E2 is responsible for the data and intelligence layer of the Energy Management System. We handle data ingestion from smart meters, real time stream processing, batch analytics, ML based load forecasting and anomaly detection, and serving insights via a REST API
- Kafka based data ingestion from E1 (smart meters via MQTT)
- Real time stream processing with Apache Flink
- Batch analytics pipelines with Apache Spark + Airflow
- Load forecasting model (LSTM)
- Anomaly detection for energy theft/leakage (Isolation Forest)
- Data quality validation with Great Expectations
- REST API (FastAPI) serving forecasts, anomalies and recommendations to E3 & E4
| Area | Tools |
|---|---|
| Ingestion | Apache Kafka, MQTT |
| Stream Processing | Apache Flink |
| Batch Processing | Apache Spark, Apache Airflow |
| ML Models | PyTorch, MLflow |
| API | FastAPI |
| Storage | InfluxDB, PostgreSQL |
| Validation | Great Expectations |
| Containerization | Docker, Docker Compose |
| CI/CD | GitHub Actions |
data-intelligence/
├── .github/
│ └── workflows/
│ └── ci.yml # GitHub Actions CI pipeline
├── dags/ # Airflow DAGs (batch pipelines)

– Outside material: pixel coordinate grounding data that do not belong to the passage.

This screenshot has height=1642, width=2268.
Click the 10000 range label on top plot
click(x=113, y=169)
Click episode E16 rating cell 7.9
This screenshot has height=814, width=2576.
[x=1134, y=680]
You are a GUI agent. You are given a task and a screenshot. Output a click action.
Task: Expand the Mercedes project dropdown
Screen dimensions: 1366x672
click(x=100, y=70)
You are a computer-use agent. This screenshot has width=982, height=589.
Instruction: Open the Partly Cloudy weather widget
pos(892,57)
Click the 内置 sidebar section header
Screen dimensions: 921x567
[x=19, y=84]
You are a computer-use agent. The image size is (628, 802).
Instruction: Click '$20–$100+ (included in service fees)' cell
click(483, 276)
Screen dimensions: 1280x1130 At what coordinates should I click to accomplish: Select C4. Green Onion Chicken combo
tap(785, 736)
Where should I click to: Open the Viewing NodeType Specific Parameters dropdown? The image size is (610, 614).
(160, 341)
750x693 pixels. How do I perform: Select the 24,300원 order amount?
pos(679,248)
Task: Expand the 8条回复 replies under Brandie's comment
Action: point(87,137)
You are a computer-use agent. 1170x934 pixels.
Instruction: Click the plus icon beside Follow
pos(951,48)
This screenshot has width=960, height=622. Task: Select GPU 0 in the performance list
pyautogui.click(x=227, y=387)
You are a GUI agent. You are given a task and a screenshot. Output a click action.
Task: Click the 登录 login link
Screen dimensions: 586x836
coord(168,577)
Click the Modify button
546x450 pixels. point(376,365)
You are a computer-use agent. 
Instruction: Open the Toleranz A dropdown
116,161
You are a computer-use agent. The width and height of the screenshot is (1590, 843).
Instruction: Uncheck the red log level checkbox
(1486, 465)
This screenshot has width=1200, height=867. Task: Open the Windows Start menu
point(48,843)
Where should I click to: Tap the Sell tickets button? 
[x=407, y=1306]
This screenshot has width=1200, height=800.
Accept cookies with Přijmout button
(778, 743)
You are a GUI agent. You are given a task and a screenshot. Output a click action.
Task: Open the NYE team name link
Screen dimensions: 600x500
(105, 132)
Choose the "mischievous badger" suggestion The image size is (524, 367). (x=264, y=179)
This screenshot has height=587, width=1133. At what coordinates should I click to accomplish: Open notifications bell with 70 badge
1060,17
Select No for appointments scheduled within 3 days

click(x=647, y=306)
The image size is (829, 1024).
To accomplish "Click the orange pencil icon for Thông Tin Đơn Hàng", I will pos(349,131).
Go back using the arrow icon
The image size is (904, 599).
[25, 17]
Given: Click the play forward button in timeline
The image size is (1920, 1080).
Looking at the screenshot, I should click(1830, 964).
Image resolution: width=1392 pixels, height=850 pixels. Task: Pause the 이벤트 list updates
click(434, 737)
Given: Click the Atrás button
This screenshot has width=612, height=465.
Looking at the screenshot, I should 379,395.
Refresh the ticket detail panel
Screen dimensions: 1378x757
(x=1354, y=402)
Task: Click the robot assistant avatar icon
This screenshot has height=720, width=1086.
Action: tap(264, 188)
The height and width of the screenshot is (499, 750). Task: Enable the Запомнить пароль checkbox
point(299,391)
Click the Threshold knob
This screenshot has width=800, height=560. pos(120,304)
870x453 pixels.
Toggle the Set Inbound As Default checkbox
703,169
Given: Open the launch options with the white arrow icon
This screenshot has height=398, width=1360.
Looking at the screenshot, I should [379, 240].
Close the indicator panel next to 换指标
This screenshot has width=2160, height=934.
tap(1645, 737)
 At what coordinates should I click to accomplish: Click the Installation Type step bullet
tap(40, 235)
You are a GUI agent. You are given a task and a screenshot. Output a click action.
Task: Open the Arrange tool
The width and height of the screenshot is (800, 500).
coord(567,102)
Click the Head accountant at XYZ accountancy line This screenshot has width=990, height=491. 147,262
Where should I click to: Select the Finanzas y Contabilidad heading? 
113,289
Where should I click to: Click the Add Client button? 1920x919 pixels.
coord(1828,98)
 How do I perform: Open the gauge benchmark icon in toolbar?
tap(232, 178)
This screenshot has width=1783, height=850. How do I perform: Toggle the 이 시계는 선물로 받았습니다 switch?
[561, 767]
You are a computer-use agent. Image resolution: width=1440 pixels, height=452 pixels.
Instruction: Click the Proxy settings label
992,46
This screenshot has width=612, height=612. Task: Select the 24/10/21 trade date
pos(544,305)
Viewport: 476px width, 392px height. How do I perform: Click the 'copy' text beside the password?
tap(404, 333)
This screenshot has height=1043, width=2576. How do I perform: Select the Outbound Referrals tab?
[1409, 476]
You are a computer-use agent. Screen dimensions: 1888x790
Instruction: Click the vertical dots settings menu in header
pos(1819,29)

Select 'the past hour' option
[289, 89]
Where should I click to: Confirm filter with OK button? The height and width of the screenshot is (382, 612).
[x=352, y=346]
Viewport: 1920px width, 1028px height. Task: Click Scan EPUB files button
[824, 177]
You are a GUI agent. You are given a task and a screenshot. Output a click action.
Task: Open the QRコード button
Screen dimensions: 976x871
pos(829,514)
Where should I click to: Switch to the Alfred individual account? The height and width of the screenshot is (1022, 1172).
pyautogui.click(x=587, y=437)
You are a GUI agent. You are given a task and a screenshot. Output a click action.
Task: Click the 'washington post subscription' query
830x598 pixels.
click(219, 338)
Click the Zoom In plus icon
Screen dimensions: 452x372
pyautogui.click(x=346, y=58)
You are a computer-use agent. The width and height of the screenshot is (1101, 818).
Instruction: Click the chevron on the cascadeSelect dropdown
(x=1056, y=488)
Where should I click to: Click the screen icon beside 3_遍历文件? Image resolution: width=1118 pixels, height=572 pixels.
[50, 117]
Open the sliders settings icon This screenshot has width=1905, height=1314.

│ ├── data-validation-dag.py
│ ├── db-retention-dag.py
│ ├── energy-batch-pipeline.py
│ └── model-retraining-dag.py
├── data/ # Local sample/mock data
├── db/
│ ├── postgres/ # Schema + migrations
│ └── influxdb/ # Bucket configs
├── docker/ # Per-service Dockerfiles
│ ├── Dockerfile.airflow
│ ├── Dockerfile.anomaly
│ ├── Dockerfile.api
│ ├── Dockerfile.batch-pipeline
│ ├── Dockerfile.forecasting
│ ├── Dockerfile.ingestion
│ ├── Dockerfile.storage
│ └── Dockerfile.streaming
├── mlflow/ # MLflow experiment tracking config
│ └── config.yaml
├── src/
│ ├── ingestion/ # Kafka consumers, MQTT bridge
│ ├── streaming/ # Flink stream processors
│ ├── models/
│ │ ├── forecasting/
│ │ └── anomaly/
│ ├── optimization/ # Energy optimization recommendations
│ │ └── recommendations.py
│ ├── spark/ # Spark batch jobs
│ │ ├── batch-energy-analytics.py
│ │ └── feature-engineering.py
│ ├── api/ # FastAPI app + routes
│ │ ├── routes/
│ │ ├── main.py
│ │ ├── schemas.py
│ │ └── dependencies.py
│ ├── validation/ # Great Expectations
│ └── utils/
├── docs/ # Integration guides + API contracts
│ ├── integration-e1.md
│ ├── integration-e3.md
│ └── integration-e4.md
├── tests/
│ ├── fixtures/
│ │ └── energy-readings.json
│ ├── integration/
│ │ ├── test-db-connections.py
│ │ └── test-kafka-pipeline.py
│ ├── system/ # End-to-end system tests
│ │ ├── test-end-to-end-pipeline.py
│ │ └── test-api-e2e.py
│ └── unit/
│ ├── test-anomaly.py
│ ├── test-anomaly-pipeline.py
│ ├── test-api.py
│ ├── test-forecasting.py
│ ├── test-ingestion.py
│ ├── test-postgres-validator.py
│ ├── test-recommendations.py
│ ├── test-schemas.py
│ ├── test-streaming.py
│ └── test-validation.py
├── .env.example
├── docker-compose.yml
├── pyproject.toml
├── README.md
└── requirements.txt
Important: Before you start working, read the Contributing Guidelines.
- Docker + Docker Compose
- Python 3.11+
git clone https://github.com/Prypiatos/data-intelligence.git
cd data-intelligence
cp .env.example .env
docker-compose up -d
pip install -r requirements.txtpytest tests/ -v